Press Releases
Senator Feinstein Introduces Bill to Correct Problem with Medicare payment localities in California
- Changes to Geographic Practice Cost Index (GCPI) are proposed -
Jun 11 2009
Washington, DC – U.S. Senator Dianne Feinstein (D-Calif.) today introduced legislation to establish a more fair and equitable formula to determine Medicare physician payment rates in California.
The legislation is co-sponsored by Sen. Barbara Boxer (D-Calif.) Rep. Sam Farr (D-Calif.) today is introducing a companion bill in the House.
Medicare reimburses California physicians based on costs in the counties in which they practice medicine -- providing additional compensation in areas where office rents and nursing staff wages are higher, such as in urban areas.
The payment localities, however, have not been updated since 1997. Many counties in California that were once rural have become more urbanized and costly to practice in, including San Diego and Sacramento. Currently, the “rural” counties are paid at the same rate, so physicians in some counties receive much less than their actual practice costs – some as much as 13 percent less.
As a result, some medical groups are finding it hard to recruit physicians to join their practices. Others are refusing to accept new Medicare patients.

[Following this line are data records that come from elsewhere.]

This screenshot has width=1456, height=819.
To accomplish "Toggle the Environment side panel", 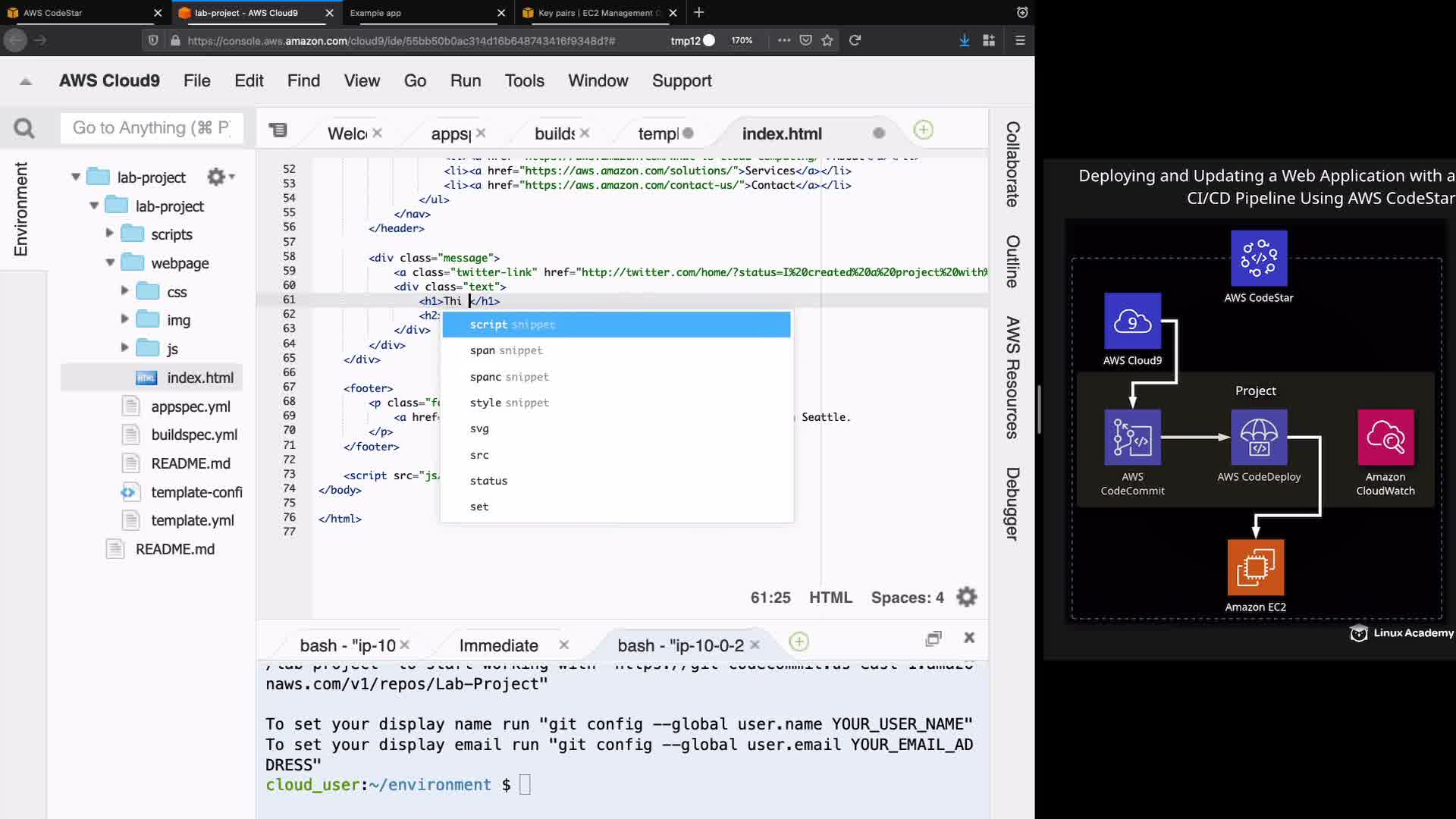I will pyautogui.click(x=20, y=209).
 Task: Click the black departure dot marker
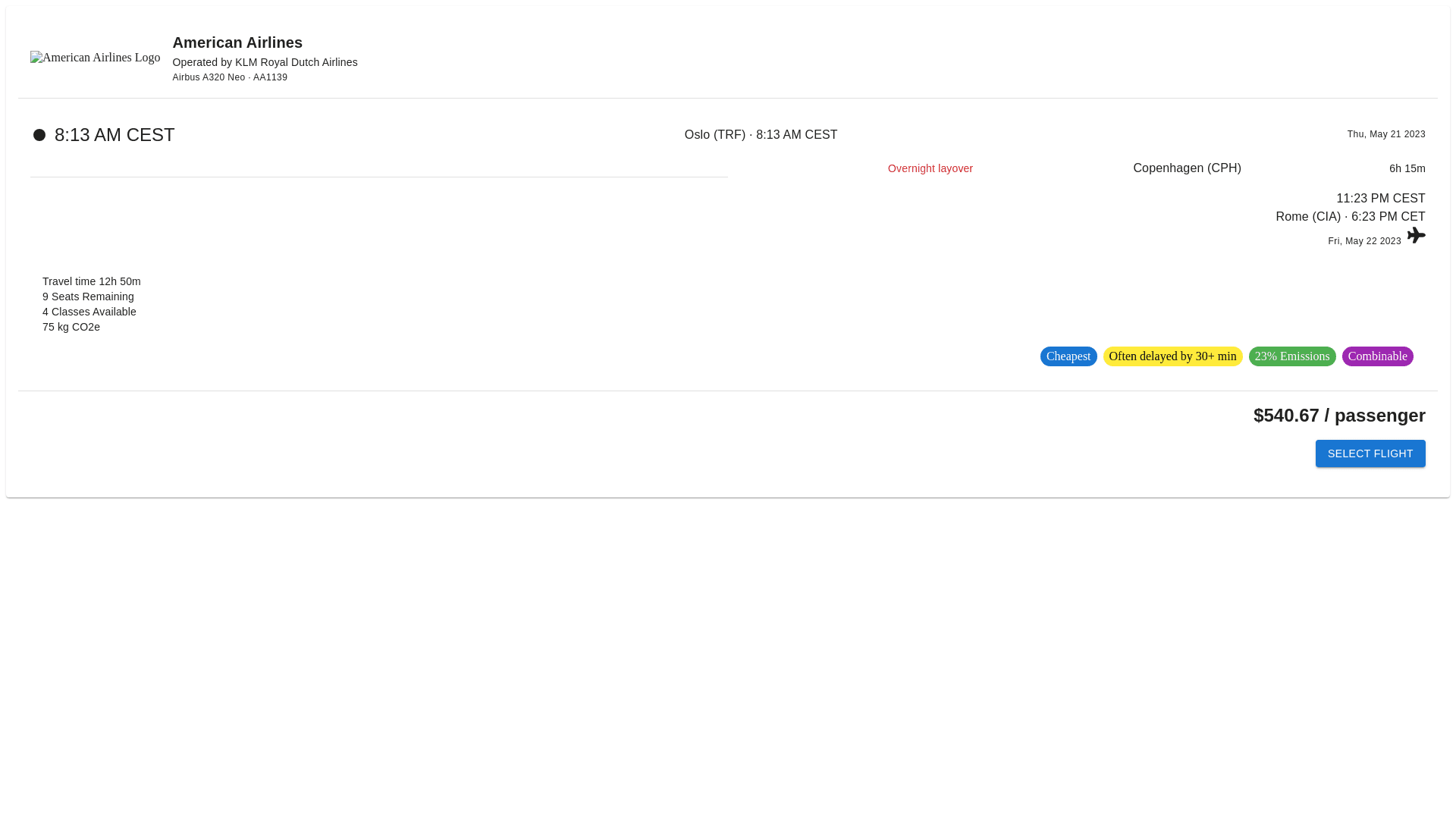[39, 135]
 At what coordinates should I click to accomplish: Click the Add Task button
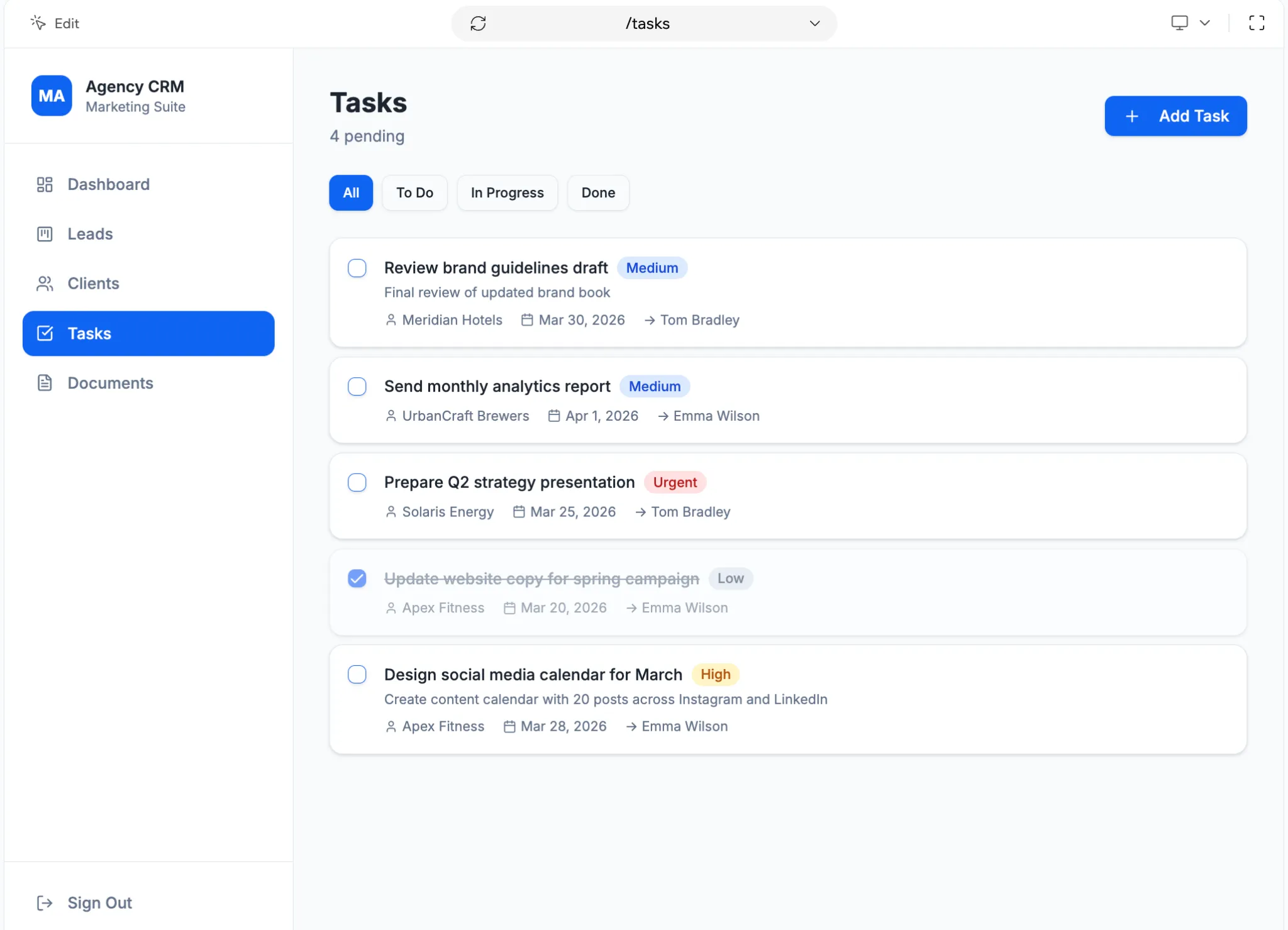point(1174,116)
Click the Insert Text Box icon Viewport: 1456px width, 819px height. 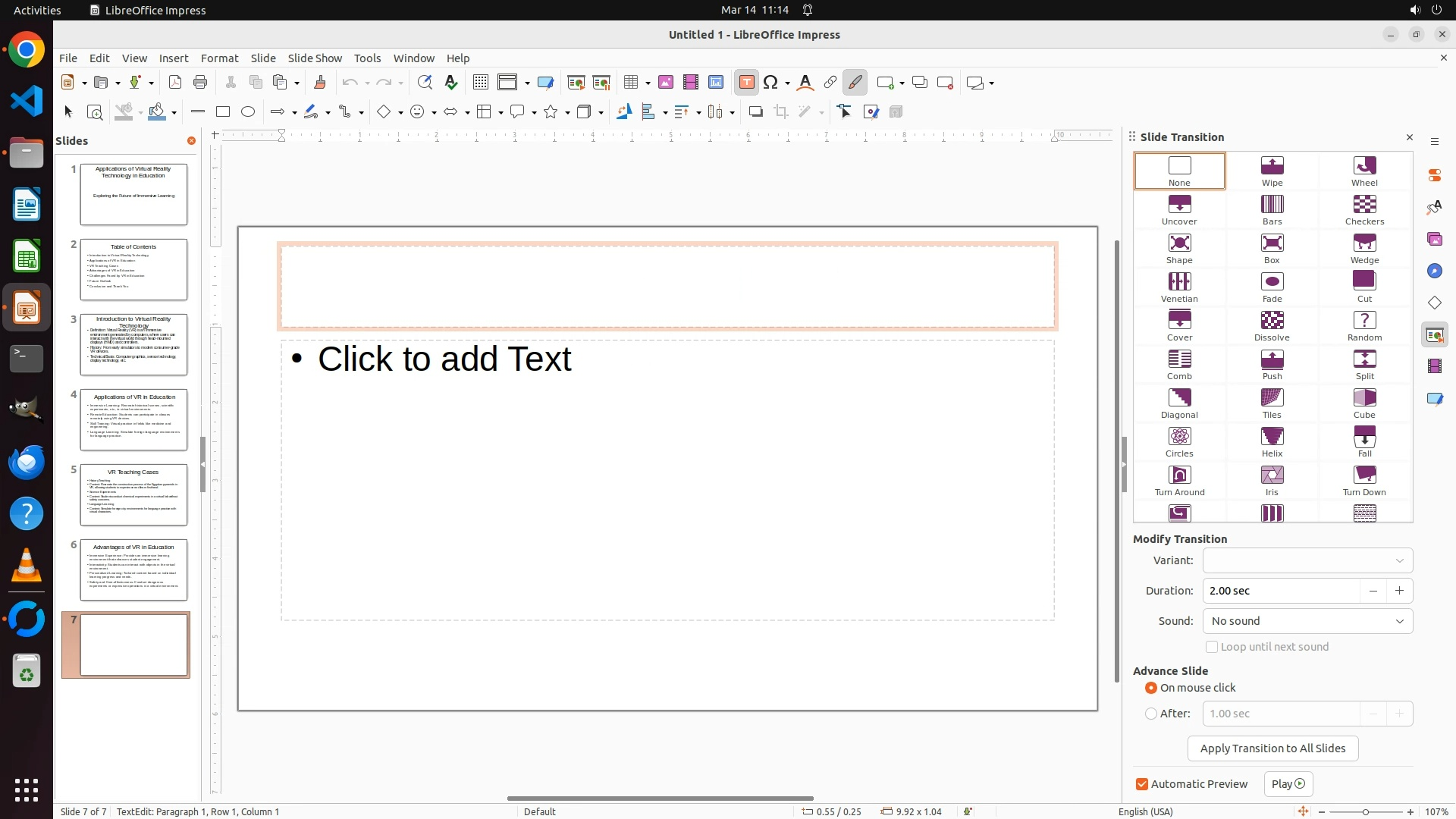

“This is a question of equity. Medicare reimbursements should reflect the true costs that California doctors face,” Senator Feinstein said. “Without action, it will become more and more difficult for Medicare patients in these counties to find doctors who will see them.”
Senator Feinstein’s bill would change the current payment locality system to one based on Metropolitan Statistical Areas (MSAs), bringing physician payments in line with hospital payments. The bill would change designations from rural to urban for 14 California counties, including: El Dorado, Monterey, Placer, Riverside, Sacramento, San Benito, San Bernardino, San Diego, San Joaquin, San Luis Obispo, Santa Barbara, Santa Cruz, Sonoma and Yolo.
The Centers for Medicare and Medicaid Services (CMS) also would be required to update the regions every three years to more adequately affect growing costs of maintaining private medical practices. The legislation would cost about $50 million annually.
The bill is supported by the California Medical Association.